Türkiye’de olay çıkaranların da, bombaları patlatanların da üst aklı birdir
Son yıllarda Türkiye üzerinden çok ciddi oyunlar oynandığını, operasyonlar yapıldığını dile getiren Çakırcı, sözlerini şöyle sürdürdü:
“Taksim Gezi Parkı olaylarının sıradan eylemler olmadığını biliyoruz. 17-25 Aralık operasyonu da, 6-8 Ekim olayları da aynı küresel aktörlerin işidir. Türkiye’de bombaları patlatanların hepsinin üst aklı birdir. Askere karşı yapıldığında ‘PKK yaptı’ deniliyor, polise karşı yapıldığı zaman ‘DHKP-C yaptı’ deniliyor, sivillere karşı yapıldığı zaman ‘TAK yaptı’ deniliyor, turistlere karşı yapıldığı zaman ‘DAİŞ yaptı’ deniliyor. İnanın hepsinin üst aklı birdir. Harflerin burada hiçbir anlamı yok. Bu harf kombinasyonlarının tümünün üst aklı birdir. İster DAİŞ olsun, ister PKK olsun, ister DHKP-C olsun, hangisini sayarsak sayalım, hepsinin üst aklı ve çıkış noktaları birdir. Dolayısıyla bu konuda uyanık olmalıyız. Yani DAİŞ’i ortaya çıkaran ‘Barış Süreci’ni bozup çukur kazdıranlar arasında bir fark yok ve üst akıl aynı, bunu böyle bilmekte fayda var.”

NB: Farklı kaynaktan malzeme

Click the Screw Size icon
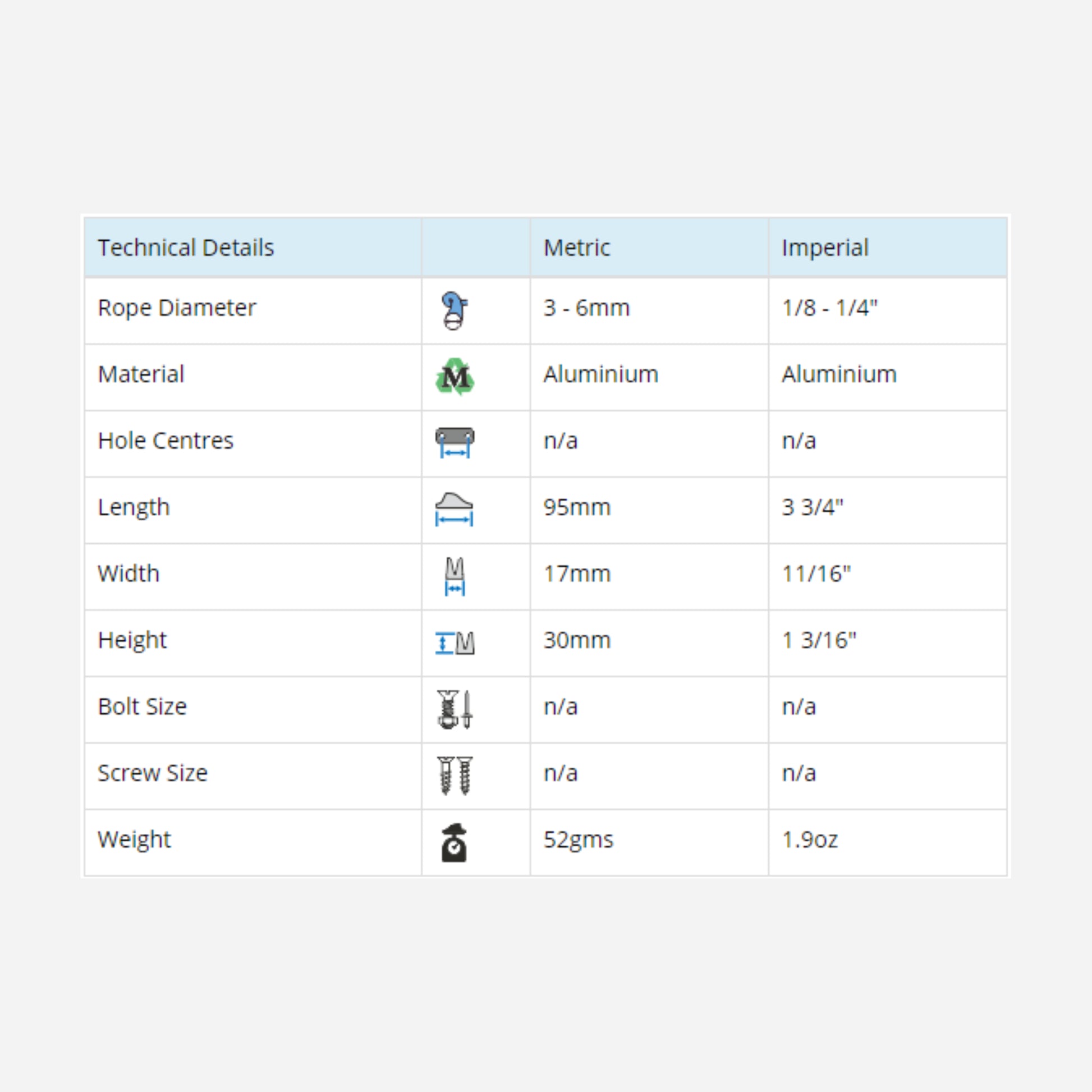This screenshot has height=1092, width=1092. click(455, 776)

Gezi eylemleri ile Kobani eylemlerinde atılan sloganların ortak noktalarının da olduğunu kaydeden Çakırcı, “Gezi olaylarında atılan slogan ‘Zulüm 1453’te başladı’ şeklindeydi. Bunlara göre İstanbul’un fethi ile zulüm başlamış! Demek ki mevzu burada ağaç mevzusu falan değil. Kobani eylemleri sırasında yürüyenler ne diyordu, ‘Yıkılsın minareler, açılsın meyhaneler.’ Kobani eylemleri sırasında Diyarbakır’da Yasin Börü ve arkadaşlarını şehit ettiler. Ben Yasin Börü’nün katledilmesinin sıradan bir olay olduğunu düşünmüyorum. 41 kişi öldürüldü, bunlardan biri Yasin Börü’dür. Bunların çoğu Yasin Börü gibi düşünenlerdi ve Yasin’e karşı yapılan saldırı aslında bir inanca karşı yapılan bir saldırıydı. Çünkü Yasin ve arkadaşları bir dini ibadeti yerine getirmeye çalışıyordu. Anlıyoruz ki, mevzu yine farklıdır. Burada onun inancına bir saldırı söz konusudur” ifadelerini kullandı.
Eğitim-Bir-Sen Van 1 No’lu Şube Başkanı Osman Ayşin ve 2 No’lu Şube Başkanı Yrd. Doç. Dr. Ahmet Uyar’ın da birer konuşma yaparak faaliyetlerini anlattıkları toplantının sonunda, Çakırcı, üyelerin sorularını cevapladı.